LE LIQUIDATEUR JUDICIAIRE PEUT INVOQUER L’INOPPOSABILITÉ D’UNE DÉCLARATION D’INSAISISSABILITÉ
Le législateur a mis en place la technique de déclaration d’insaisissabilité pour éviter la saisine de certains biens de l’entrepreneur individuel par les créanciers professionnels.
L’efficacité d’une telle mesure peut s’apprécier à l’occasion d’une procédure collective.
- Formalités :
Un entrepreneur individuel peut déclarer insaisissables ses droits sur l'immeuble où est fixée sa résidence principale ainsi que sur tout bien foncier qu'il n'a pas affecté à son usage professionnel (C. com. art. L 526-1, al. 1 dans sa rédaction antérieure à la loi « Macron » du 6-8-2015).
Cette déclaration, faite devant notaire et soumise à publicité (publication au bureau des hypothèques et, si l'entrepreneur est immatriculé sur un registre de publicité légale à caractère professionnel, mention sur ce registre ; art.
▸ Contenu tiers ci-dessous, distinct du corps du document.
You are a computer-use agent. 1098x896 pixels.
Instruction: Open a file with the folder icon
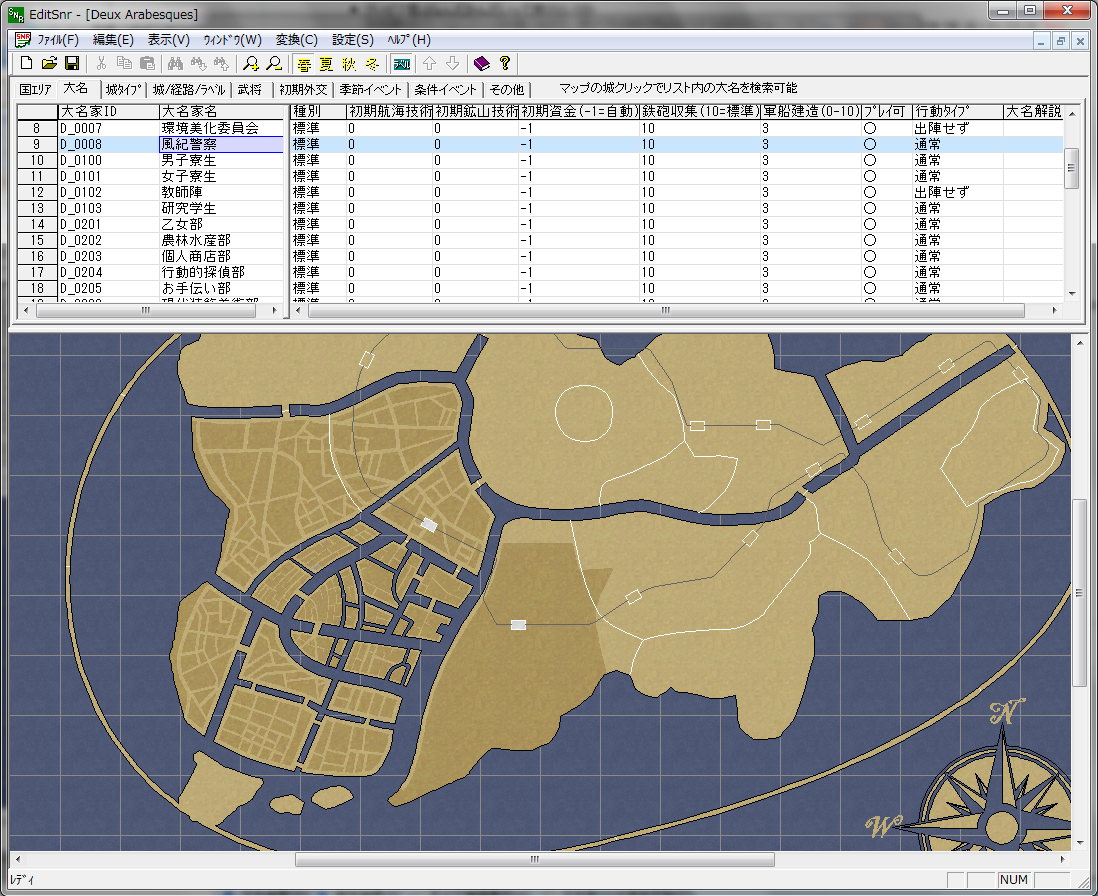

L 526-2, al. 1 et 2 anciens), n'a d'effet qu'à l'égard des créanciers dont les droits naissent après la publication et à l'occasion de l'activité professionnelle du déclarant (art. L 526-1, al. 1 ancien).
- Opposabilité de la déclaration d’insaisissabilité à la liquidation judiciaire :
Dès lors que la déclaration d'insaisissabilité a été publiée avant le jugement d'ouverture, le débiteur peut l'opposer à la procédure (Cass. com. 28-6-2011 n° 10-15.482 : RJDA 11/11 n° 957) et le créancier saisissant n'a pas à demander au juge-commissaire de l'autoriser à poursuivre la vente de l'immeuble (Cass. com. 5-4-2016 n° 14-24.640 : RJDA 7/16 n° 565).
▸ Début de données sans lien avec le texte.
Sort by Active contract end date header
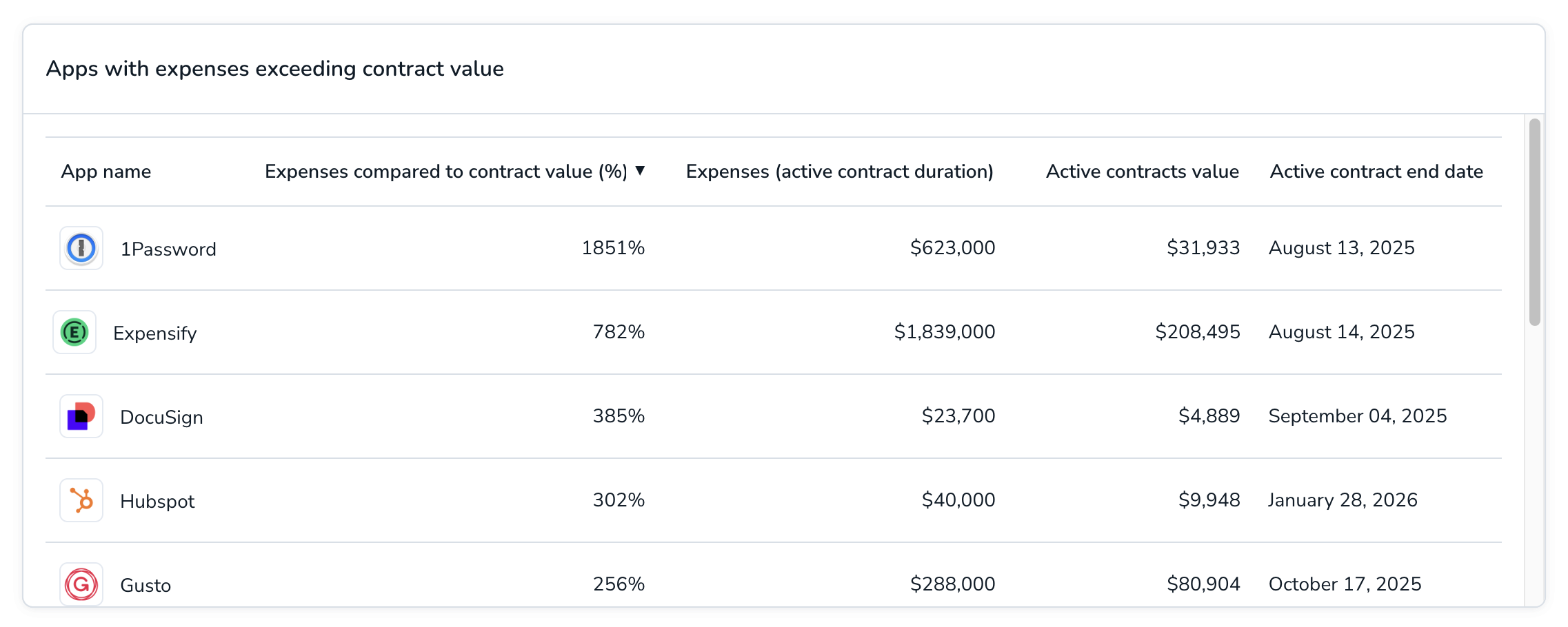1376,172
Le juge excède ses pouvoirs s'il autorise le liquidateur à procéder à la vente de l'immeuble déclaré insaisissable (Cass. com. 24-3-2015 n° 14-10.175 : RJDA 6/15 n° 451) ;
Le liquidateur, qui n'a qualité pour agir que dans l'intérêt de tous les créanciers et non dans l'intérêt personnel d'un créancier ou d'un groupe de créanciers, ne peut pas agir dans l'intérêt des seuls créanciers postérieurs à la déclaration pour demander l'inopposabilité de la déclaration (Cass. com. 13-3-2012 n° 11-15.438 : RJDA 6/12 n° 609 ; Cass. com. 18-6-2013 n° 11-23.716 : JCP E 2013.1452 note Lebel) ou exercer contre elle l'action paulienne (Cass. com. 23-4-2013 n° 12-16.035 : RJDA 7/13 n° 655).
Ces créanciers ne peuvent pas prétendre poursuivre le paiement de leurs créances sur l'immeuble insaisissable (Cass. com. 30-6-2015 n° 14-14.757 : JCP E 2015 n° 1608 note C. Lebel) ;
- Revirement de jurisprudence :
Par un arrêt de la chambre commerciale de la cour de cassation en date 15/11/2016 n°14-26.287, la Haute juridiction a opéré à un revirement de jurisprudence en retenant que le liquidateur judiciaire qui a qualité pour agir au nom des créanciers peut invoquer l’inopposabilité de la déclaration d’insaisissabilité non publiée afin de reconstituer leur gage commun.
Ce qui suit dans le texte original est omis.